From questioning whether they would have been friends with their parents, had their ages overlapped, to reflecting on the pressure of being the generation that’s expected to save the world from climate change, these high schoolers captured the Gen-Z zeitgeist in every possible way.
But one essay stood out.
Today, we’re thrilled to publish a piece by Mallory Valis, a 16-year-old from Toronto, Ontario, with a penchant for literature and photovoltaics. And that’s not the only new word she’ll teach you, because Mallory’s essay is about a defining feature of Gen Z: internet slang. “Rizz,” “sus,” “cap:” Mallory argues that these words should be respected, because they unite Zoomers across the world, no matter their life experiences.
Granted, as anyone who has sat across from a Gen-Z family member at Thanksgiving knows, their slang can be confusing to an outsider. So to help you out this holiday season, we’re also publishing a Zoomer glossary at the end of the essay. We urge you to try a few words out on your niece who can’t stop saying, “These cookies slay.” —Maya Sulkin
Bro, this intro is high-key gonna slap. Just let me cook.
Oh wait, I should be more formal.
Uhh. . . . Henceforth I commence my righteous thesis. Yeah.

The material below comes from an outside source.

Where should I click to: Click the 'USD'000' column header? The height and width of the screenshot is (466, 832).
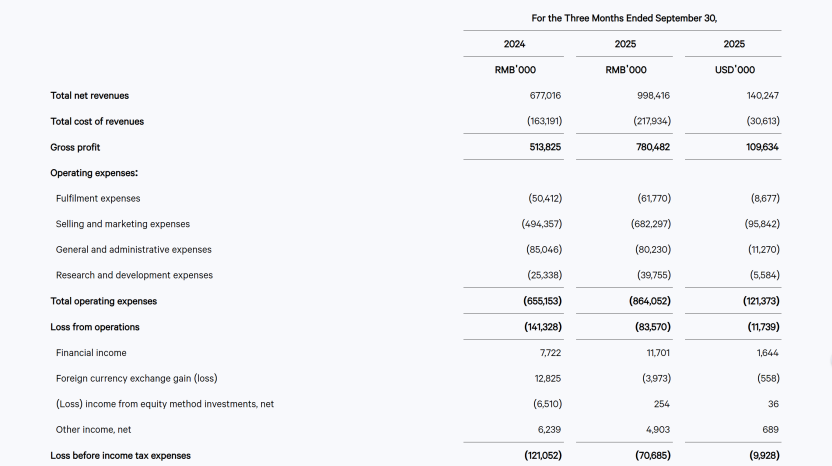[733, 70]
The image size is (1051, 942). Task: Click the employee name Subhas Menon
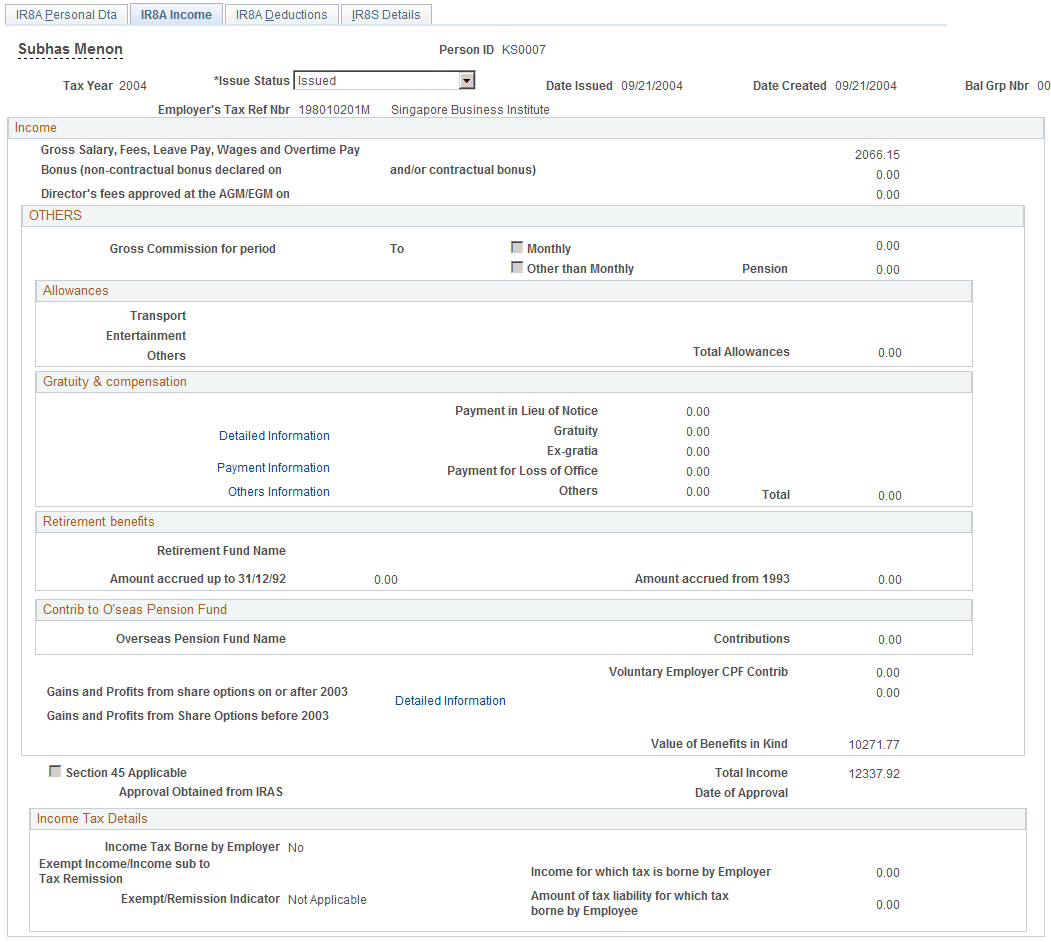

In the eyes of older generations, Gen-Z slang besmirches the Sacred English Language™ with its base, loose, and astonishingly convoluted wordplay. By now, you’ve heard it before. Words sprouting like weeds in conversations with friends or wriggling through Instagram comment sections: rizz, fit check, girlboss, slay, simp. . . the list spirals downwards into a pit of sacrilege.
As my generation enters the workforce, articles have appeared to show adults how to decode our cryptic tongues. Meanwhile, The Washington Post points out that much of our slang is appropriated from black culture.
It’s giving . . . sus. (That’s Gen Z for suspicious.)
Gen Z is not exactly a champion of our own slang either. Our language has a preordained silliness that piles up into brain rot, an expression summarizing internet culture’s sigh-inducing effects on our intellectuality.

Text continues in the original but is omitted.